===== Selected extract =====
Some of the children who went to see Hansel and Gretel may want to go to another opera at Covent Garden but i am not sure what I would recommend apart from Butterfly and Tosca neither of which I care for that much as operas or productions. Both of which, unfortunately, reinforce the idea that opera is essentially a misogynistic art form. Perhaps the Magic Flute  but the production does not give Pamina the active role which Hytner gave her in his production for ENO.

 

I think that the young man in charge of opera productions at Covent Garden could do with a checklist to avoid some of the problems which Holten encountered and some  encountered by earlier regimes. 

 

1) Check that the director actually likes the opera he/she is to direct before you sign him/her up. That way you will avoid another debacle like the production of     Idomeneo staged a couple of years ago when the director wrote in his essay for the programme how much he disliked the opera and proceeded to do the work as much damage as he could in his staging of it.

 

2) Remind the director that the house is horseshoe shaped and that you expect everyone not sitting in a seat specifically designated "restricted view" to be able to see all the main characters throughout the action of the opera as you do not want to have to refund money to anyone who turns out to be sitting on the "wrong" side of the auditorium.
===== Provided records =====
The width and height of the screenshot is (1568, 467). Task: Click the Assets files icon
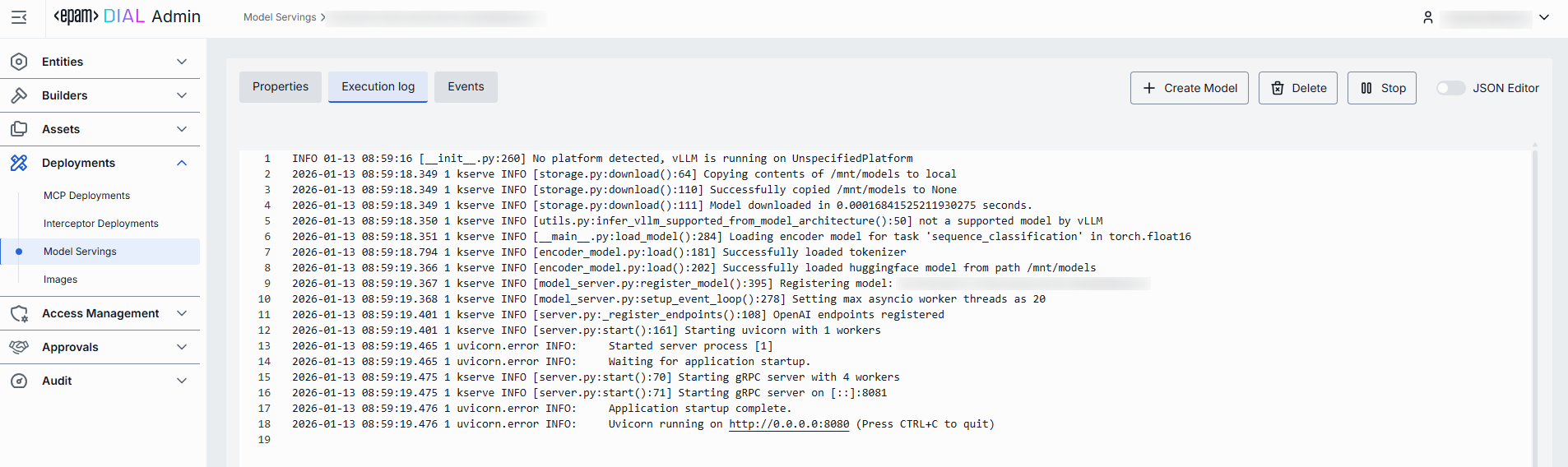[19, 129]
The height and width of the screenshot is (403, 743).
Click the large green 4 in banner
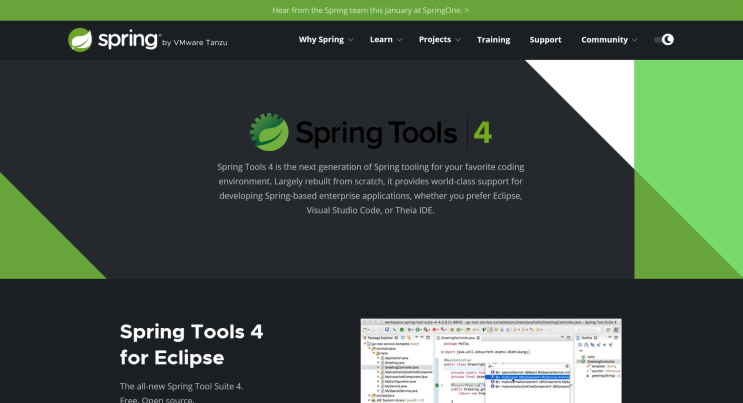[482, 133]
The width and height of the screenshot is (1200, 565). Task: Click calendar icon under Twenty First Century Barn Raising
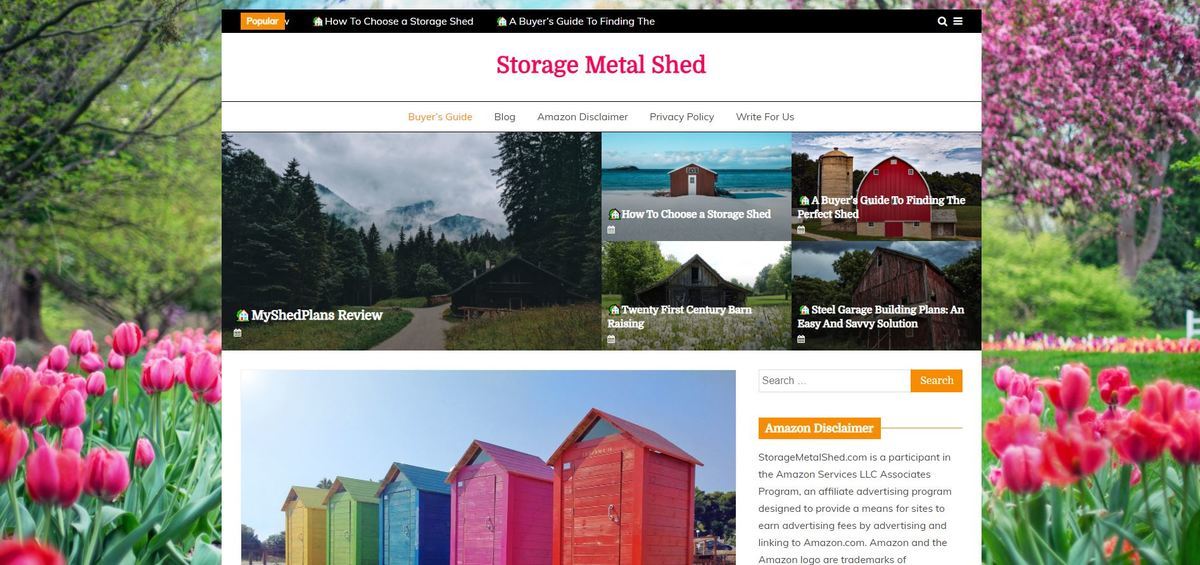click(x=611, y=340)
=====
===== Provided records =====
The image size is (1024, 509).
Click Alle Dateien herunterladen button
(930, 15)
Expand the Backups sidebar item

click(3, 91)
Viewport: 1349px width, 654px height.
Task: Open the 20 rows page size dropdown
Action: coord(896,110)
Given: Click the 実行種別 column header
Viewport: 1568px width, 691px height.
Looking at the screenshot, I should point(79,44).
=====
- **What you need to do**:
1. Sum up the piece on Covent Garden opera in two sentences.
2. Extend the piece on Covent Garden opera with further checklist items, starting after the last one shown.
The lines have no connection to the piece on Covent Garden opera.

- **Answers by item number**:
1. The writer is unsure which Covent Garden opera to recommend to children who saw Hansel and Gretel, finding Butterfly and Tosca unappealing and reinforcing the idea that opera is misogynistic, and noting that the Magic Flute production denies Pamina the active role Hytner gave her at ENO. The writer proposes a checklist for the young man in charge of opera productions there: confirm that a director likes the opera before hiring, unlike the Idomeneo director, and remind directors that in the horseshoe-shaped house everyone outside "restricted view" seats must be able to see all the main characters.

2.
3) In the case of works being staged for the first time and those being staged for as" family friendly" productions insist that the production is one which the composer and librettist  and composer would recognise as their work and consider  whether they might not be best sung in English. The Hansel and Gretel would have had a more immediate theatrical effect if the Poultney translation had been used.

 

4) Check that those designing the set have the correct dimensions of the Covent Garden stage. This is particularly important in the case of a co-production where the initial performances are taking place at another theatre.

 

5) Ensure that singers are engaged for their voices rather than body type.

 

6) Avoid trips to the bargain basement for singers and conductors.

 

7) Avoid engaging directors who use the staging process as a form of state funded therapy.

 

😎 Ensure that you have a binding agreement about who is to choreograph any dance elements of the production.

 

9) Avoid  engaging directors who insist on using a large number of non singing extras as their presence tends to incense those members of the audience who pay for their own tickets and are already angry about price hikes.

 

10) Remind directors that as far as the audience is concerned they are there for the music and the drama and that anything which interferes with this such as clanking metal sets; unscripted yelling, shouting and screaming and any other noises not provided for by the composer are a no-no.

 

11) Intervene when directors want to include tiresome  repeated action during the overture or scenes of unscripted nudity and humiliation not required by the libretto.

 

12) Make and keep a list of other elements in stagings which tend to upset audiences and keep it updated. Make sure that the director is aware of its contents

 

I am sure that there are plenty of other tips which others could suggest.